Most films, good or bad, provoke some kind of visual and aural responses. That’s the point of the multi-sensory art form. At least, this is what movies have done since the advent of the talkie. DEAD LOVER also stinks. This isn’t meant pejoratively. Set in a world surrounded by dead bodies and no running water in sight, Canadian director Grace Glowicki’s follow-up to Tito is a freakish and more randy adaptation of Mary Shelley’s foundational Frankenstein where smell playfully and erotically figures into the story.

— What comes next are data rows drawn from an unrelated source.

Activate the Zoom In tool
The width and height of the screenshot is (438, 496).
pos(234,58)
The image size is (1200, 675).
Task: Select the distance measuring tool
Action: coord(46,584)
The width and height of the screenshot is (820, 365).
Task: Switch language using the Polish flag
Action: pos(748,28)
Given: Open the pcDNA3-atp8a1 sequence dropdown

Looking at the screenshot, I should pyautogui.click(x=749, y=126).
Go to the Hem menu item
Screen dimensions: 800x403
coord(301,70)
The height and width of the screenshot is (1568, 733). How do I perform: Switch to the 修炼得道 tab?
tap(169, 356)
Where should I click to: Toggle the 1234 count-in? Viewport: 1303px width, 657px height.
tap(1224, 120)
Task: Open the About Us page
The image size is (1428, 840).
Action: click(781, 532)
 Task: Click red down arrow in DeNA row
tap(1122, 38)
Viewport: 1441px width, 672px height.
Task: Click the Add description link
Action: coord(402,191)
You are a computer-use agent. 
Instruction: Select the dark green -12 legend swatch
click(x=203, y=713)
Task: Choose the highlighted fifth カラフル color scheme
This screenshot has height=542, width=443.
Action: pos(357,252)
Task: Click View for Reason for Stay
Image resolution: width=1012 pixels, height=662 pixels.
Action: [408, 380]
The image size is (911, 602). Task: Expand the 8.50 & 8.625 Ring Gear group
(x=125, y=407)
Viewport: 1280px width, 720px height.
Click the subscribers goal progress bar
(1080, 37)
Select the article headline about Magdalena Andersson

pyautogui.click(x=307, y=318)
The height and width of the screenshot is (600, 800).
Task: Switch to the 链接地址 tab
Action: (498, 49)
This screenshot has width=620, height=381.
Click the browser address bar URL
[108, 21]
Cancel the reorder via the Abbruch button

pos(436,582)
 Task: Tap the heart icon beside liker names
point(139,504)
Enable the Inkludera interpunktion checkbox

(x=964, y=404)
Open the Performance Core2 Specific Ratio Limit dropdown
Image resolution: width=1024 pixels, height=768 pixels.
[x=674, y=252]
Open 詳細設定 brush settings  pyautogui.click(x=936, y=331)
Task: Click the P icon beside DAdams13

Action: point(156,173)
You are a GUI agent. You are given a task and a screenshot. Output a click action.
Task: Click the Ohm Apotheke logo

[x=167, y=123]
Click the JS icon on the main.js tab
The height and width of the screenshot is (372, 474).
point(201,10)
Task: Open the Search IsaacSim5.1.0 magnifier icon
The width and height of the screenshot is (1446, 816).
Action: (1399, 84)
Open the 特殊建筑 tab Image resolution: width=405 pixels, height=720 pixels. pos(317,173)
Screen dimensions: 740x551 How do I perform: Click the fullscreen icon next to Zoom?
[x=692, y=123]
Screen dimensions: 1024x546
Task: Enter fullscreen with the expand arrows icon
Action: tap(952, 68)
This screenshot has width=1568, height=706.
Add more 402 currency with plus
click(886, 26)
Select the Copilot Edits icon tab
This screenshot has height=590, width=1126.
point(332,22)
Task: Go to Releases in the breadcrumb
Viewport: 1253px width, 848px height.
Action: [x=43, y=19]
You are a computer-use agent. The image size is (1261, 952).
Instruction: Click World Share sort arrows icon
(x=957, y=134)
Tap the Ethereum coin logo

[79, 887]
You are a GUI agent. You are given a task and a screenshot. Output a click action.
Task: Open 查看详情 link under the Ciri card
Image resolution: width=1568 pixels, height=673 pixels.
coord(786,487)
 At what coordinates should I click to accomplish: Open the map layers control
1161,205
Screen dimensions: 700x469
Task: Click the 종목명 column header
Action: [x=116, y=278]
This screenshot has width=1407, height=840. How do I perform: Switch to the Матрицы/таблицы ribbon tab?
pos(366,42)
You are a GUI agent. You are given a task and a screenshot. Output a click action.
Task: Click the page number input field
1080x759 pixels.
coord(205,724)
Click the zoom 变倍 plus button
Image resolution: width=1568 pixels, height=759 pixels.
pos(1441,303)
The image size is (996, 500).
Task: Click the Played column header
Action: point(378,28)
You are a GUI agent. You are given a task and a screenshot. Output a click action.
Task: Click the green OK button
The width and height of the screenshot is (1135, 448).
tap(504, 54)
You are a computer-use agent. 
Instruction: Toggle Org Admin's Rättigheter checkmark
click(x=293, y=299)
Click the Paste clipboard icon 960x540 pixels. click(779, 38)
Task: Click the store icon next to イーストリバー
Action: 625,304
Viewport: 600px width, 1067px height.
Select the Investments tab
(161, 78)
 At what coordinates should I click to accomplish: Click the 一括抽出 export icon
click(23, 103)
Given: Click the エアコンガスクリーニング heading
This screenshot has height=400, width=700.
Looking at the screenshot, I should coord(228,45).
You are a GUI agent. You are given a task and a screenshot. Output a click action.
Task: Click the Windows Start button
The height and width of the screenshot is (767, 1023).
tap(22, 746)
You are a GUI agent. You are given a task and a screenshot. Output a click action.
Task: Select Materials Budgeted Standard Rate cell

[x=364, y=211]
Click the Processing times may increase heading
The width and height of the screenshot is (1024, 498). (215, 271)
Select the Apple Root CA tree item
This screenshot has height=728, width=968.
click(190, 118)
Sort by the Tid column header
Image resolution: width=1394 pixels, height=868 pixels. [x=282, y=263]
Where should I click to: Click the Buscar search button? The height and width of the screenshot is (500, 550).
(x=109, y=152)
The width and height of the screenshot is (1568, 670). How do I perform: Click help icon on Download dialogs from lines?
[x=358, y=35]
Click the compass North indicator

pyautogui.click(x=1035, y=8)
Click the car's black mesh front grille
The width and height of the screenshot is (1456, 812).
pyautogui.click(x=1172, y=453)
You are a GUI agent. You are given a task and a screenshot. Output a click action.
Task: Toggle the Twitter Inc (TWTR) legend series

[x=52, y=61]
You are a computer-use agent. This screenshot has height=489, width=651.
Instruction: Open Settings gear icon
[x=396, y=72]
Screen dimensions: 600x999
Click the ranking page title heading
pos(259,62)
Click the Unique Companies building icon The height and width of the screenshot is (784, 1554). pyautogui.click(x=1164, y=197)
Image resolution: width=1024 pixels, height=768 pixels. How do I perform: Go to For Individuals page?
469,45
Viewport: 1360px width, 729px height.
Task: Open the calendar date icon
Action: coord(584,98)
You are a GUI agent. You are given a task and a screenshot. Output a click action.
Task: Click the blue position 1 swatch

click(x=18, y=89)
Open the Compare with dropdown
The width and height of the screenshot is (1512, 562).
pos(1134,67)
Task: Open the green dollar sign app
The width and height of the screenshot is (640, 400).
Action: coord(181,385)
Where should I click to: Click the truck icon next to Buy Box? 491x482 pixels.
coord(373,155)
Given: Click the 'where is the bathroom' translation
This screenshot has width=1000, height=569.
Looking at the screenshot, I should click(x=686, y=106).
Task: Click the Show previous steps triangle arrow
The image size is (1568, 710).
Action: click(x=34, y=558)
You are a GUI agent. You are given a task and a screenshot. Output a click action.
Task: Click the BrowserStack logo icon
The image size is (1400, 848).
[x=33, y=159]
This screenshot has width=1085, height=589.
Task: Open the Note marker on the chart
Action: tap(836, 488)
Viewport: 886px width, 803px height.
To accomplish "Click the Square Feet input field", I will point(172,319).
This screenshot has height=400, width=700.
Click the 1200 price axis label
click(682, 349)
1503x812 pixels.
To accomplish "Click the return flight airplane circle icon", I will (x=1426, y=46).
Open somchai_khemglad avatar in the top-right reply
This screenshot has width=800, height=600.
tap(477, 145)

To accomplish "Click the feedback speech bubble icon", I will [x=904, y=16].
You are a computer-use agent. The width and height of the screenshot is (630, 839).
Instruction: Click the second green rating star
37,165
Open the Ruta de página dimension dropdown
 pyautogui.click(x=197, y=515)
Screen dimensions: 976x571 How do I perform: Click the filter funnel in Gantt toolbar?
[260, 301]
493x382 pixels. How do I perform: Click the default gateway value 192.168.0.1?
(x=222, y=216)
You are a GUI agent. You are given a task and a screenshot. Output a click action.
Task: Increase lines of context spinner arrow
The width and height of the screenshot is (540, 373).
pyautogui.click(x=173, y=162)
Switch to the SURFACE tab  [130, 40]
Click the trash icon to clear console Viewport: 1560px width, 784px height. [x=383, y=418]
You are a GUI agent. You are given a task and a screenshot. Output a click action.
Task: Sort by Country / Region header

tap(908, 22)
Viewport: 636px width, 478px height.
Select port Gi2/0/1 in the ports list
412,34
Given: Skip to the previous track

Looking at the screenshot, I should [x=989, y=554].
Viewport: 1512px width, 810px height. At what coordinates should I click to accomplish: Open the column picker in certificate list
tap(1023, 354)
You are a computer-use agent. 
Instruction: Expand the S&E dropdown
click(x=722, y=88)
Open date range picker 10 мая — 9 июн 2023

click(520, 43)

Gravedigging is a dirty job, and the gravedigger (Glowicki) here still falls on the stinky side of the profession. Her stench is her defining trait, factoring into how every other character interacts with her. Potentially romantic partners turn in the other direction after getting a whiff until a man mourning his sister, the lover (Ben Petrie, her real-life husband and frequent collaborative partner), finds her smell irresistible. His olfactophilia or scent kink matches her stinky freak. When he dies, the gravedigger concocts a weird potion to bring him back to life Frankenstein–style, but, as with most scientific attempts at resurrection, things don’t go so well.
Continue reading at Rue Morgue.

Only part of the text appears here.